In the base case, the model projected the total average direct treatment costs per patient to be HK$1147,792 (US$147,153) in the BTS with pembrolizumab arm and HK$898,715 (US$115,220) in the platinum doublet chemotherapy arm, giving an incremental cost of HK$249,077 (US$31,933) over a time horizon of 10 years. The higher overall medical costs associated with the pembrolizumab arm were primarily driven by first-line therapy drug acquisition costs and, to a lesser extent, disease management costs, both being significantly impacted by improved PFS and OS with pembrolizumab use. Conversely, costs for post-discontinuation therapy were lower in the pembrolizumab arm.

It was estimated that patients in the BTS with pembrolizumab arm would survive an average of 0.99 and 1.24 years in the PF and PD states, respectively, leading to a mean survival time of 2.23 years. In contrast, patients in the platinum doublet chemotherapy arm spent less time in the PF state (average 0.55 years) and more time in the PD state (average 1.32 years), for a lower overall mean survival estimate of 1.87 years. Pembrolizumab-treated patients in the BTS approach had an expected QALY and LY gain over platinum doublet chemotherapy of 0.29 and 0.36 years, respectively.

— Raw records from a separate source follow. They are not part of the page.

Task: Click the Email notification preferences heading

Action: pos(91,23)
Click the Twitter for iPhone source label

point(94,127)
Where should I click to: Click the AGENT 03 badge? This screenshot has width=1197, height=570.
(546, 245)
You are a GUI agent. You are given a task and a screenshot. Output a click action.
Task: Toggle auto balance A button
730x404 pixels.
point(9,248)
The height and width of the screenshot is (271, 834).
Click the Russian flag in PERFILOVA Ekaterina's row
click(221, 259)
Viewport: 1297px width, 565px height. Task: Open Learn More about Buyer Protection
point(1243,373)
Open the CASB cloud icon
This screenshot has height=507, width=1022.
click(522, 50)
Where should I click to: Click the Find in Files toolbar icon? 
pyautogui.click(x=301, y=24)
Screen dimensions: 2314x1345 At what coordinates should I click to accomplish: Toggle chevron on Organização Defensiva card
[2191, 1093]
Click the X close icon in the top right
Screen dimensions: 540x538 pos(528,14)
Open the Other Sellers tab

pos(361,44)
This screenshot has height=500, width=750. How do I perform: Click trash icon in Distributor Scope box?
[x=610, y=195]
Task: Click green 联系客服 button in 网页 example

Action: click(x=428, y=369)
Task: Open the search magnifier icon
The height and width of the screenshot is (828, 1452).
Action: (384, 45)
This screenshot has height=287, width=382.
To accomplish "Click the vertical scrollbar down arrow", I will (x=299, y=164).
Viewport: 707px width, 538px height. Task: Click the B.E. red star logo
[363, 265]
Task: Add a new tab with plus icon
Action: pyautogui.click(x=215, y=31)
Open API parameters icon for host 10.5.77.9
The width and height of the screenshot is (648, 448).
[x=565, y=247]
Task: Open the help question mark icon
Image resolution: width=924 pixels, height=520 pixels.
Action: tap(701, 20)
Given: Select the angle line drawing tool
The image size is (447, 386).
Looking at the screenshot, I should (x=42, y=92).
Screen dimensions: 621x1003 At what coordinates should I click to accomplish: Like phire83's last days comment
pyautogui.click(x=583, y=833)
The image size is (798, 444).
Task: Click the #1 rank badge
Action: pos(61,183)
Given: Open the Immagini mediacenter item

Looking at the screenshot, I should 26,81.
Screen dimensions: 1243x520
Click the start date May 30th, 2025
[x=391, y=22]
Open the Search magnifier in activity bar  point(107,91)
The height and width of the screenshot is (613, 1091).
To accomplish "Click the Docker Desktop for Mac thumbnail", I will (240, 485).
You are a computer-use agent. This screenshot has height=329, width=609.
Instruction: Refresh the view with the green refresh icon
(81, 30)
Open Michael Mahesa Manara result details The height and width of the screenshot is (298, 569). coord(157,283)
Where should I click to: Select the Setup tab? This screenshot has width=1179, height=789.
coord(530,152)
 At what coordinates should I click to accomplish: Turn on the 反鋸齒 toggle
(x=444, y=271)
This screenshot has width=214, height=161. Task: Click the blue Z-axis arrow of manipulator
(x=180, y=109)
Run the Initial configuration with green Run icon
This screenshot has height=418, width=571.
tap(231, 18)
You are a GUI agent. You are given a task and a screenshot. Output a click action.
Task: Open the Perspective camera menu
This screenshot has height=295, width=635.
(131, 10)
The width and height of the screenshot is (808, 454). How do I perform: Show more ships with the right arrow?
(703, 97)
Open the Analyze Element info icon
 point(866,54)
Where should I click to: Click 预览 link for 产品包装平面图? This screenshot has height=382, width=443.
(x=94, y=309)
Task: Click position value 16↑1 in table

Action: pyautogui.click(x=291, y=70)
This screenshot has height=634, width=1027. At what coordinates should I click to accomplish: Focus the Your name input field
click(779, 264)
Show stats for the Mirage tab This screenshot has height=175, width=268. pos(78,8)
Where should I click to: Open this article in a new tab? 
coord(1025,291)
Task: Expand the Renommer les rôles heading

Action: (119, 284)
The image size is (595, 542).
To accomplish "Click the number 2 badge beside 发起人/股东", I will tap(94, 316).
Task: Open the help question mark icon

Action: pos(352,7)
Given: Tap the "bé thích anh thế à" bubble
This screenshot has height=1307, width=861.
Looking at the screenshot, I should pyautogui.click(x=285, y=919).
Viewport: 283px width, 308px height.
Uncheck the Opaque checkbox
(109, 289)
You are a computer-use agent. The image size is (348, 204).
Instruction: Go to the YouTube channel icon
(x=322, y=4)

Overall, the model projected ICERs of HK$865,189 (US$110,922) per QALY gained and HK$697,462 (US$89,419) per LY gained with pembrolizumab in the BTS approach compared with platinum doublet chemotherapy. Thus, BTS with pembrolizumab was considered a cost-effective treatment option for biomarker-identified patients (TPS ≥ 50%) with metastatic NSCLC using a willingness-to-pay (WTP) threshold of HK$1017,819/QALY (US$130,490) in Hong Kong. The overall discounted results are presented in Table 5.
Table 5

Cost effectiveness of PD-L1 BTS with pembrolizumab vs. platinum doublet chemotherapy

 

Platinum doublet chemotherapy

BTS with pembrolizumab

Incremental BTS vs. platinum doublet chemotherapy

Life-years

1.87

2.23

0.36

 Progression-free state

0.55

0.99

0.44

 Progressive disease state

1.32

1.24

− 0.08

QALYs

1.41

1.69

0.29

Costs (HK$)

898,715

1147,792

249,077

 PD-L1 test cost

0

1700

1700

 Drug acquisition cost

147,590

420,919

273,329

 Premedication cost

947

660

− 286

 Drug administration cost

6843

8651

1808

 Disease management cost

325,350

372,312

46,962

 Post-discontinuation therapy cost

291,341

221,252

− 70,089

 Terminal care cost

119,286

116,263

− 3023

 AE cost

7357

6035

− 1323

ICER (HK$)

   

 Cost per LY

  

697,462

 Cost per QALY

  

865,189

AE adverse event, BTS biomarker test-and-treat strategy, HK$ Hong Kong dollar, ICER incremental cost-effectiveness ratio, LY life-year, PD-L1 programmed death ligand 1, QALY quality-adjusted life-year

3.2 Sensitivity Analyses

3.2.1 One-Way Deterministic Sensitivity Analysis

In the one-way DSA, extrapolation parameters for OS for pembrolizumab and platinum doublet chemotherapy, and PFS for pembrolizumab, were the strongest sources of variation in the ICER. Other influential parameters were health state utilities, costs of post-discontinuation therapy in the platinum doublet chemotherapy arm and weekly disease management costs in the PF state (Fig. 2).
Fig. 2

Tornado diagram for the incremental cost-effectiveness ratio of pembrolizumab vs. platinum doublet chemotherapy

3.2.2 Probabilistic Sensitivity Analysis

Figure 3 presents a scatterplot of the 1000 incremental cost and QALY estimates from the Monte Carlo simulation. Based on the CEAC in Fig. 4, the ICER falls below HK$1000,000/QALY (US$128,206) with a 58.4% probability and below HK$1200,000/QALY (US$1538,466) with a 68.4% probability. The CEAC (Fig. 4) showed that, at a WTP threshold of HK$1,017,819/QALY (US$130,490), the pembrolizumab BTS had a 59.4% probability of being cost effective.
Fig. 3

Probabilistic sensitivity analysis results for pembrolizumab vs. platinum doublet chemotherapy

Fig. 4

Cost-effectiveness acceptability curve for pembrolizumab vs. platinum doublet chemotherapy

4 Discussion

The purpose of this cost-effectiveness analysis was to evaluate the costs and benefits of BTS with pembrolizumab compared with platinum doublet chemotherapy in the first-line treatment of metastatic NSCLC in Hong Kong. The BTS approach was projected to yield a gain of 0.29 QALYs at an additional total cost of HK$249,077 per patient (US$31,933) compared with platinum doublet chemotherapy, resulting in an ICER of HK$865,189 (US$110,922) per QALY gained over a 10-year period. Also, the strategy led to a gain of 0.36 additional years of life, with an incremental cost per LY gain equal to HK$697,462 (US$89,406). The key drivers of cost effectiveness were the drug acquisition costs and projections of improved survival. Because the results were sensitive to long-term survival projections, results could differ with the availability of long-term follow-up data [37].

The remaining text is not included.